Anyway, yeah, it was the word chaos.

GlomOfNit · 25/11/2020 21:30

But you don't SAY 'bork'! You say 'baulk'.

PigletJohn · 25/11/2020 22:00

I think a baulk is a substantial piece of timber

And a horse can balk at a jump (refuse to go over it)
(Or an ant, or a pebble, or a crisp packet.)

Both have a vocalised "L" sound

(Southern England)

lazylinguist · 25/11/2020 22:12

I was well into my twenties when I idley wondered why I had never heard the word Cha-ohs (to rhyme with patio) out loud but it was used so often in books?

Sorry but I can't even begin to imagine how chaos could rhyme with patio. Confused Chatio??!

StanfordPines · 25/11/2020 22:18

I understood that bork was a typo for broke and was internet slang, like pwned.

lazylinguist · 25/11/2020 22:19

I find that English people often insert random Rs in to words.No idea why

No English people insert random Rs into words. They just represent things phonetically in a different way in writing because they speak with a non-rhotic accent instead of a rhotic one.

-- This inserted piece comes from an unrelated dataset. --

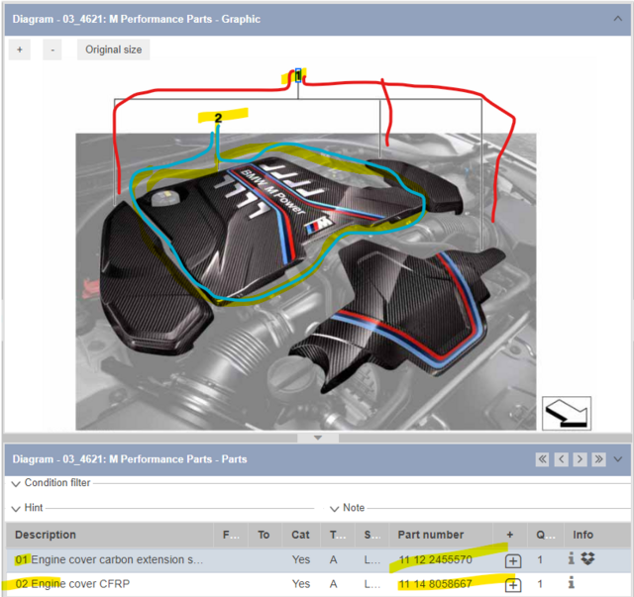The height and width of the screenshot is (597, 634).
Task: Open info for Engine cover CFRP
Action: [572, 584]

So if you ask the average English person to write a phonetic rendering if the word 'bath', they might write it as 'barth'. But that's because to most English speakers from England, 'AR' represents the sound 'AH', i.e. a long Aaah sound, rather than a short A sound (as in 'cat'). We don't actually make a rrr sound. So we don't say barrrrth, we say baahhhth. But we write it phonerically as 'barth' because 'ah' and 'ar' sound totally identical in our accents.

I've explained this eleventy billion times on MN. It's almost as though no rhotic speakers (i.e. mostly Scottish/Irish/Americans) have ever heard an English person speak, or vice versa.